(Exercise details): An exact copy of every entry is the required answer.

(Supplied material):
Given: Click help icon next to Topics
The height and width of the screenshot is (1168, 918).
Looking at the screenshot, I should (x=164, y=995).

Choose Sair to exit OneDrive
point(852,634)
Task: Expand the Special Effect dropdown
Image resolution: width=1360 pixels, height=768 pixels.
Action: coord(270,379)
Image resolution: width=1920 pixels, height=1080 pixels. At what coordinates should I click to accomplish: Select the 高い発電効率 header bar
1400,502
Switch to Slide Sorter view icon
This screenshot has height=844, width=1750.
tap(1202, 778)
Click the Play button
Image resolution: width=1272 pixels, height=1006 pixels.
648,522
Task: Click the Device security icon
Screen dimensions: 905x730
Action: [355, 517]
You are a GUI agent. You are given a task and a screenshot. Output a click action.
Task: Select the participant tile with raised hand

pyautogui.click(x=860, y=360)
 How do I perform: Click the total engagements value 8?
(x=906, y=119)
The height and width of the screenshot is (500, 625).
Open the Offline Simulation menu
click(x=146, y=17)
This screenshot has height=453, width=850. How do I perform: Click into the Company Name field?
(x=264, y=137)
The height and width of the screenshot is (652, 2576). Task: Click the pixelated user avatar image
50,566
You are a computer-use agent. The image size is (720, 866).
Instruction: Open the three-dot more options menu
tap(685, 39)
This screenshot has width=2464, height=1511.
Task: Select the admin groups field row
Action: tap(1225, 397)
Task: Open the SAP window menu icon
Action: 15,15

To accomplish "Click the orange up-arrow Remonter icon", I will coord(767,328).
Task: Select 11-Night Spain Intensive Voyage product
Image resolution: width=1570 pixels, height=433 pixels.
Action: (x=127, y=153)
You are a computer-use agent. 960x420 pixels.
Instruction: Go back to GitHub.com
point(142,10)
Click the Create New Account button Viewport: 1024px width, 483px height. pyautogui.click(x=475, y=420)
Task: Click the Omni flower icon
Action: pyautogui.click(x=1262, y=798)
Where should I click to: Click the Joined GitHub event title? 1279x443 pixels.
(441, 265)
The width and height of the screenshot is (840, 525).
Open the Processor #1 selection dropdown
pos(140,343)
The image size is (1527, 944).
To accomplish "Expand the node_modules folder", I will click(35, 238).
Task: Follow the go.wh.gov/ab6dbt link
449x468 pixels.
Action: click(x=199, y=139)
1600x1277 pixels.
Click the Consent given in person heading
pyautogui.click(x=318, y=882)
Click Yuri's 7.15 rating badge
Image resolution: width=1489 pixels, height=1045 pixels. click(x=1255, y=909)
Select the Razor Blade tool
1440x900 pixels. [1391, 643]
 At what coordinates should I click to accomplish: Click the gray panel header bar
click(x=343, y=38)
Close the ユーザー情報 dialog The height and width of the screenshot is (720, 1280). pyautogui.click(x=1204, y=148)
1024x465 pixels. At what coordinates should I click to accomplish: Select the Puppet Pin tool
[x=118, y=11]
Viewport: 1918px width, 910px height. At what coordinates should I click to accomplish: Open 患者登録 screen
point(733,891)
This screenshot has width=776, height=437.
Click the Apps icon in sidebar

(Exercise result):
Given: Click help icon next to Topics
The height and width of the screenshot is (1168, 918).
Looking at the screenshot, I should (x=164, y=995).

Choose Sair to exit OneDrive
point(852,634)
Task: Expand the Special Effect dropdown
Image resolution: width=1360 pixels, height=768 pixels.
Action: coord(270,379)
Image resolution: width=1920 pixels, height=1080 pixels. At what coordinates should I click to accomplish: Select the 高い発電効率 header bar
1400,502
Switch to Slide Sorter view icon
This screenshot has height=844, width=1750.
tap(1202, 778)
Click the Play button
Image resolution: width=1272 pixels, height=1006 pixels.
648,522
Task: Click the Device security icon
Screen dimensions: 905x730
Action: [355, 517]
You are a GUI agent. You are given a task and a screenshot. Output a click action.
Task: Select the participant tile with raised hand

pyautogui.click(x=860, y=360)
 How do I perform: Click the total engagements value 8?
(x=906, y=119)
The height and width of the screenshot is (500, 625).
Open the Offline Simulation menu
click(x=146, y=17)
This screenshot has height=453, width=850. How do I perform: Click into the Company Name field?
(x=264, y=137)
The height and width of the screenshot is (652, 2576). Task: Click the pixelated user avatar image
50,566
You are a computer-use agent. The image size is (720, 866).
Instruction: Open the three-dot more options menu
tap(685, 39)
This screenshot has width=2464, height=1511.
Task: Select the admin groups field row
Action: tap(1225, 397)
Task: Open the SAP window menu icon
Action: 15,15

To accomplish "Click the orange up-arrow Remonter icon", I will coord(767,328).
Task: Select 11-Night Spain Intensive Voyage product
Image resolution: width=1570 pixels, height=433 pixels.
Action: (x=127, y=153)
You are a computer-use agent. 960x420 pixels.
Instruction: Go back to GitHub.com
point(142,10)
Click the Create New Account button Viewport: 1024px width, 483px height. pyautogui.click(x=475, y=420)
Task: Click the Omni flower icon
Action: pyautogui.click(x=1262, y=798)
Where should I click to: Click the Joined GitHub event title? 1279x443 pixels.
(441, 265)
The width and height of the screenshot is (840, 525).
Open the Processor #1 selection dropdown
pos(140,343)
The image size is (1527, 944).
To accomplish "Expand the node_modules folder", I will click(35, 238).
Task: Follow the go.wh.gov/ab6dbt link
449x468 pixels.
Action: click(x=199, y=139)
1600x1277 pixels.
Click the Consent given in person heading
pyautogui.click(x=318, y=882)
Click Yuri's 7.15 rating badge
Image resolution: width=1489 pixels, height=1045 pixels. click(x=1255, y=909)
Select the Razor Blade tool
1440x900 pixels. [1391, 643]
 At what coordinates should I click to accomplish: Click the gray panel header bar
click(x=343, y=38)
Close the ユーザー情報 dialog The height and width of the screenshot is (720, 1280). pyautogui.click(x=1204, y=148)
1024x465 pixels. At what coordinates should I click to accomplish: Select the Puppet Pin tool
[x=118, y=11]
Viewport: 1918px width, 910px height. At what coordinates should I click to accomplish: Open 患者登録 screen
point(733,891)
This screenshot has width=776, height=437.
Click the Apps icon in sidebar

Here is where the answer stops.